Besides global covariance pooling, we also present global Gaussian pooling which summarizes feature distribution of one image as a Gaussian [G2DeNet_CVPR17]. By embedding Gaussian as a square root of a positive definite matrix of mean vector and covariance matrix based on information geometry [L2EMG_PAMI17], the Gaussian distribution can be plugged into deep ConvNets for end-to-end training.  

 

References

[MPN-COV_ICCV17] Peihua Li, Jiangtao Xie, Qilong Wang and Wangmeng Zuo. Is Second-order Information Helpful for Large-scale Visual Recognition? IEEE Int. Conf. on Computer Vision (ICCV), pp. 2070-2078, 2017.

[Fast_MPN-COV_CVPR18] Peihua Li, Jiangtao Xie, Qilong Wang and Zilin Gao. Towards Faster Training of Global Covariance Pooling Networks by Iterative Matrix Square Root Normalization. IEEE Int.
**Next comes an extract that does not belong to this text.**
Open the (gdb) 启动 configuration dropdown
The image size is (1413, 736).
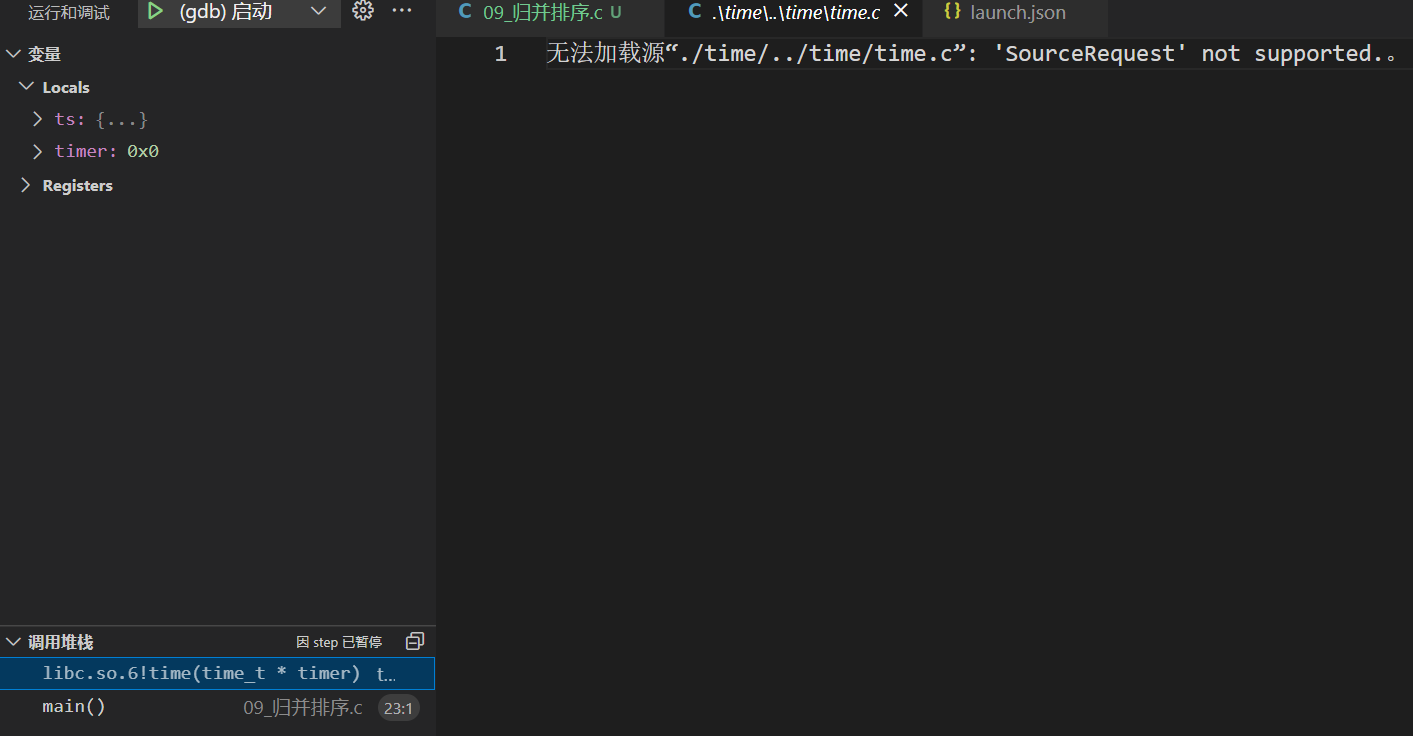coord(318,12)
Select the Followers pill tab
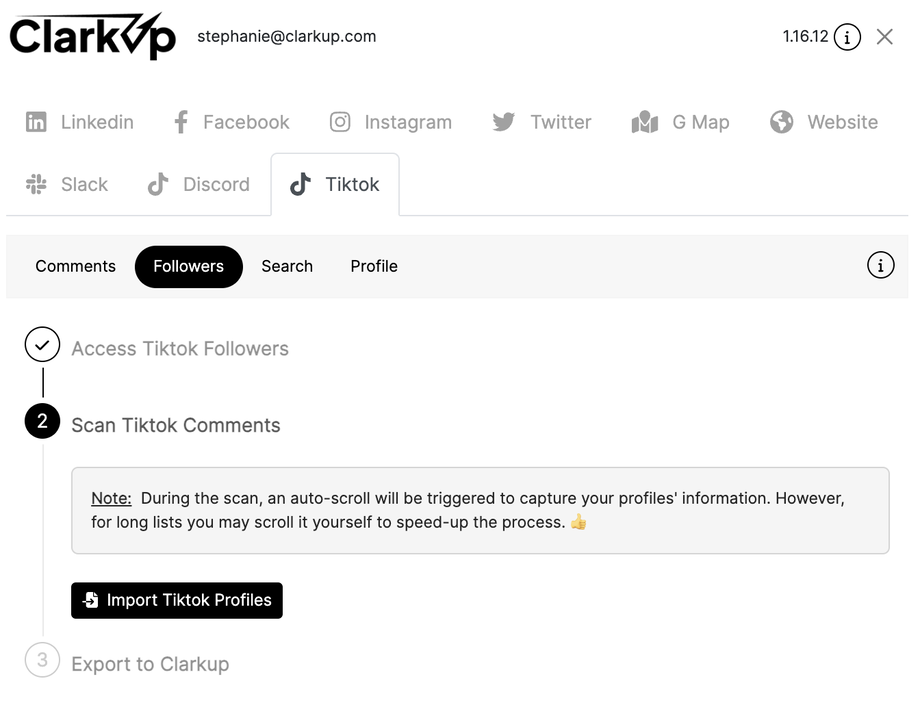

Conf. on Computer Vision and Pattern Recognition (CVPR), pp. 947-955, 2018.

[RAID-G_CVPR16] Qilong Wang, Peihua Li, Wangmeng Zuo, Lei Zhang. RAID-G: Robust Estimation of Approximate Infinite Dimensional Gaussian with Application to Materiel Recognition. Int. Conf. on Computer Vision and Pattern Recognition (CVPR), pp. 4433-4441, 2016. 

[G2DeNet_CVPR17] Qilong Wang, Peihua Li, Lei Zhang. G2DeNet: Global Gaussian Distribution Embedding Network and Its Application to Visual Recognition. Int. Conf. on Computer Vision and Pattern Recognition (CVPR), pp. 2730-2739, 2017. (Oral presentation)

[L2EMG_PAMI17] Peihua Li, Qilong Wang, Hui Zeng, Lei Zhang. Local Log-Euclidean Multivariate Gaussian Descriptor and Its Application to Image Classification. IEEE Trans. on Pattern Analysis and Machine Intelligence (TPAMI), 39(4): 803-817, 2017. 

 


Implementation


Implementation of [MPN-COV_ICCV17]

We compute matrix power via EIGen-decompostion via methodology of matrix back-propagation. Through EIG, matrix power is transformed to power of eigenvalues. We implement MPN-COV with MatConvNet package, and the source code is available at https://github.com/jiangtaoxie/MPN-COV-ConvNet.


Implementation of [Fast_MPN-COV_CVPR18]

We propose a fast MPN-COV method for computing matrix square root. The key is directed acyclic graph with iteration, where pre-normalization guarantees convergence of follow-up Newton-Schulz formula, while post-compensation recovers data scale induced by pre-norm. We implement fast MPN-COV with several deep learning framework, e.g., PyTorch, TensorFlow and MatConvNet. The source code is available at https://github.com/jiangtaoxie/fast-MPN-COV.